After latching the door, she got back rather impassively to her bed again. She opened up the Murakami book. The Himachali folksongs were still on. In a sneak glance, Bhairavi saw that the python was making waves in the rhythm of the Himachali folksongs. He then climbed up her study desk and started peeping at her intently while casually blanketing himself with the music.

…in the hills, the clouds struck and got scattered. The rain came with much hope in the dry-arid jhum fields – as if the folksong also wanted to desperately portray a similar picture. This picture had no real connection with the savage handsome snake. As she was taking delight of the canvas comprising of the snake and the music, Bhairavi gradually fell into a light slumber.

It was nearly four in the afternoon when she woke up. It was time for Jhumpa to get up as well. Now she would be seated on a wheel chair and led to the lawn downstairs for a stroll. Bhairavi rushed out of her bed. As she walked out of her room, she saw – only the books were lying on her desk– the python was no longer there. Perhaps, he was gone already.

That night, one more time Bhairavi felt the existence of the python creeping through her entire body and consciousness. On the pitch-black bed, Mukunda’s breathing got heavier in the most usual manner. Like most other days, she kept biting her lips with the least affection and frustration and tried to co-operate with Mukunda. Suddenly she realized that a long, lissome and large body had enveloped her hands, legs and body taking possession of her complete mobility. She heard the python’s hiss hiss voice almost like a whisper in her ears.

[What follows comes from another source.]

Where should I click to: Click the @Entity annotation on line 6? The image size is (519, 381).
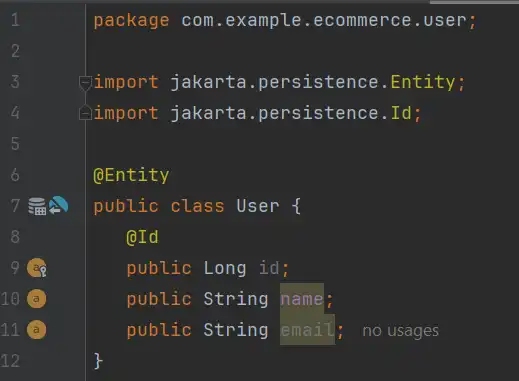131,175
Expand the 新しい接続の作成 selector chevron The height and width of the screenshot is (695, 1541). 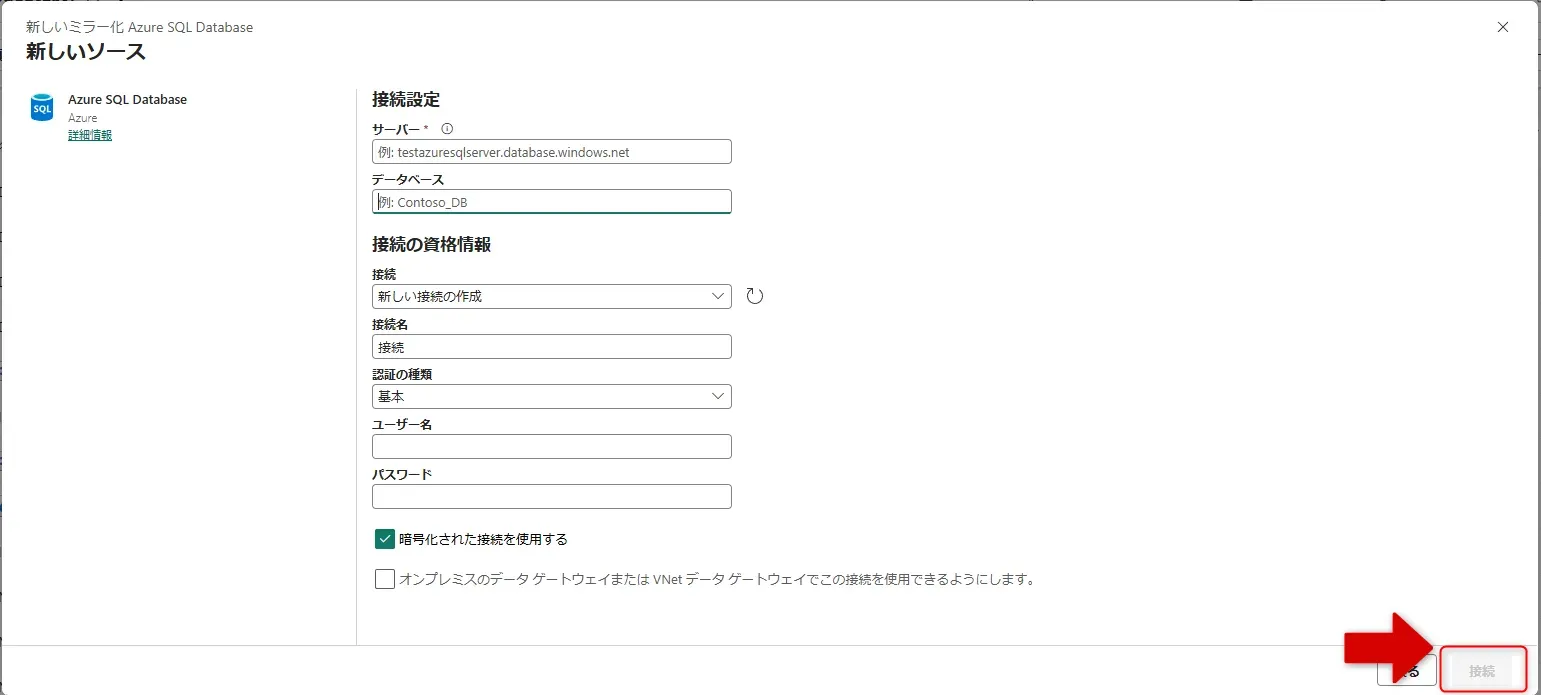click(x=716, y=295)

Bhairavi stayed there stock-still.

In total distress and irritation, Mukunda spitted out on the floor – “You dirty frigid!”

********

With utmost affection, Bhairavi would tend upon Jhumpa’s fuzzy hairs. She would wash them after every two days, would diligently braid them in different styles. Those days when Jhumpa was still in Bhairavi’s womb, she imagined how her daughter would look like (yes, Bhairavi knew that she was going to conceive a daughter) and Jhumpa was exactly the same. As if Jhumpa’s hair, her dense and profound eyes, her free-flowing eyebrows all developed out of Bhairavi’s imagination. But since few days now, Bhairavi had noticed that whenever she combed her hair, Jhumpa would start crying. May be it was getting more painful. Her fuzzy hair had also managed a few curls in some places now. At last, Bhairavi persuaded a girl working at the parlor to scissor out Jhumpa’s hair locks at home. After that, Bhairavi did not even dare to look at her own long hairs. She moved ahead and snipped out her hair.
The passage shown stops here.